Once I got older, I saw his older films, and understood some of his appeal... and saw how they killed him off. In his earliest films, Mickey was appealing because he wasn't "an everyguy". He fought back when people picked on him. He did things that were anti-social, wasn't a perfect character or a particularly good role model. That appealed to me, not because he was anti-social -- but because he had a personality.
At some point, Mickey became... a property. They polished him up, got rid of his personality traits. They tried to make him squeaky clean (pardon the pun.) Mickey became Barney-like in his roles, and became more baby faced. (For more details on the baby-faced thing, see Stephen Jay Gould's book "The Panda's Thumb", and the essay on the de-aging of Mickey's appearance over the years. )
Mickey is currently the image Disney wants to present to everyone, not a character. Frankly, I'm surprised that anyone had to write an article about this: Mickey isn't even there. He's a logo, not a cartoon. He has no appeal, he just a mark for what Disney owns.
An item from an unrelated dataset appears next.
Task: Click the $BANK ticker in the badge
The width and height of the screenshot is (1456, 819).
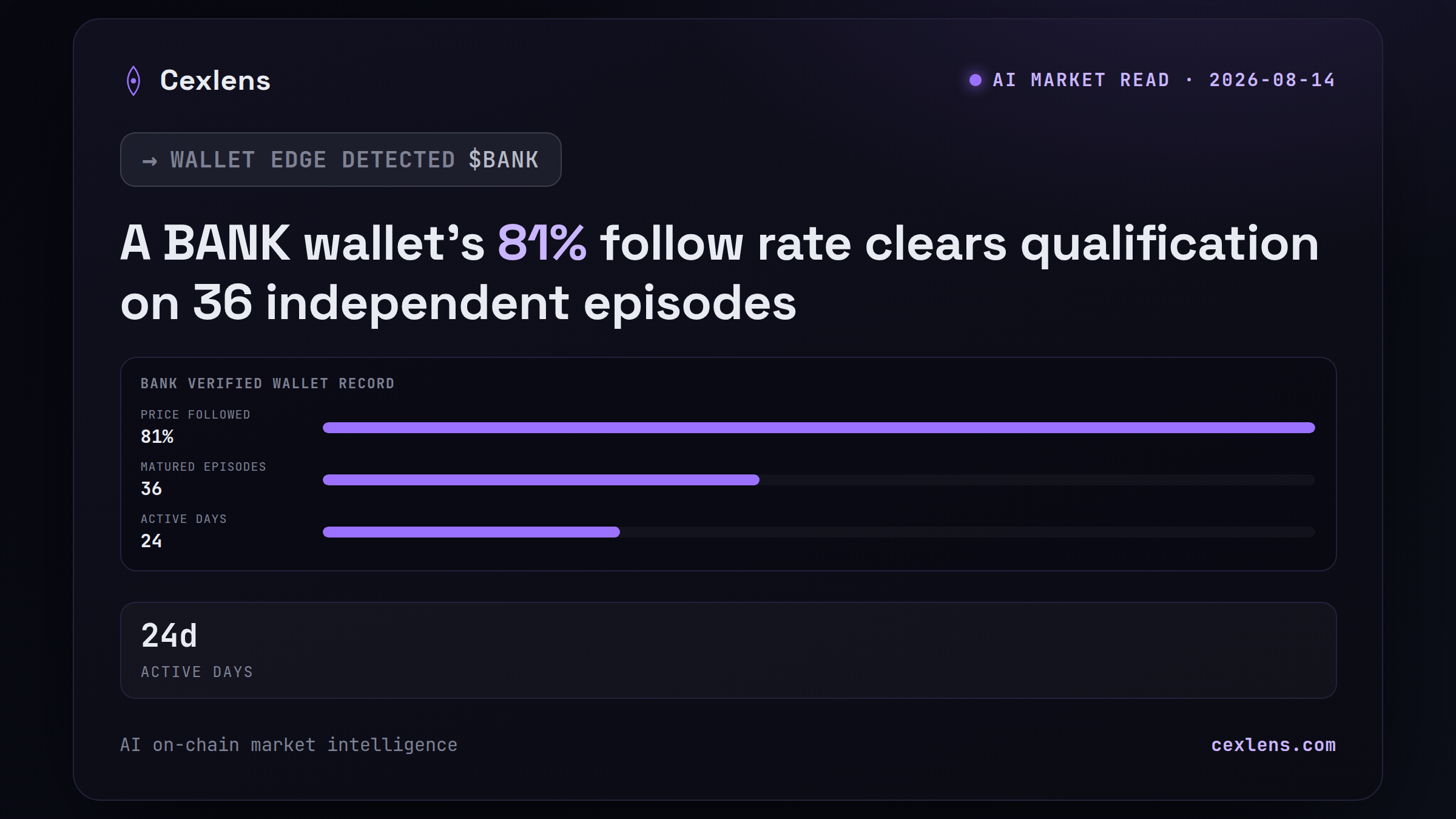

But the obliviousness that Disney has to this is astounding. Check out this quote from the NYT article:
Underlying Mr. Spiegelman's suggestion is the idea that Mickey should be taken back from children: that his evolution from pig-nipple-tweaker to bland role model should be reversed. After all, Homer Simpson is loved by both kids and parents. Disney can't really afford to turn its figurehead into a controversy, though. "I don't feel the need to present Mickey in a new way," [Andy Mooney, chairman of the consumer products division for Disney] said. "In fact, I would say that, with all that's going on in the world, people would prefer Mickey to be this standard bearer for everything that's positive and good in life rather than go back to the presentation that Walt originally did for adults."
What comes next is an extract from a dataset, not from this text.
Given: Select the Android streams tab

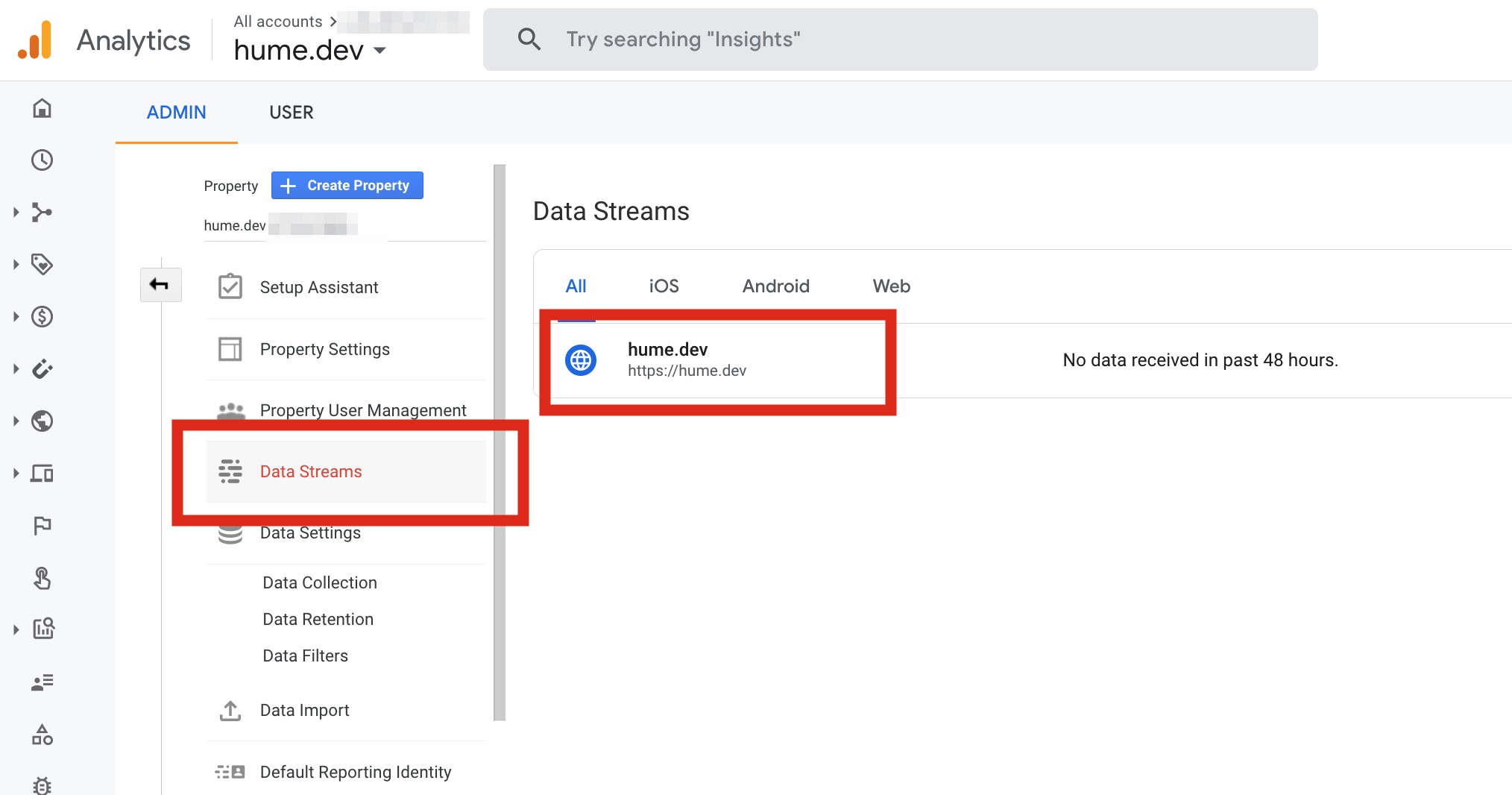Looking at the screenshot, I should pos(775,286).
Ahem... Mr. Mooney? The kids don't care about Mickey. Even when I was a kid, and I collected Mickey items, I did it because I wanted to be a cartoonist and thought I should.. but I knew enough to keep it a secret, and didn't think of him as a role model. If that's a good role model -- to be a corporate shill, to be so bland as to be practically non-existant -- I'll give my kids every bad role model I can find before they get Mickitized.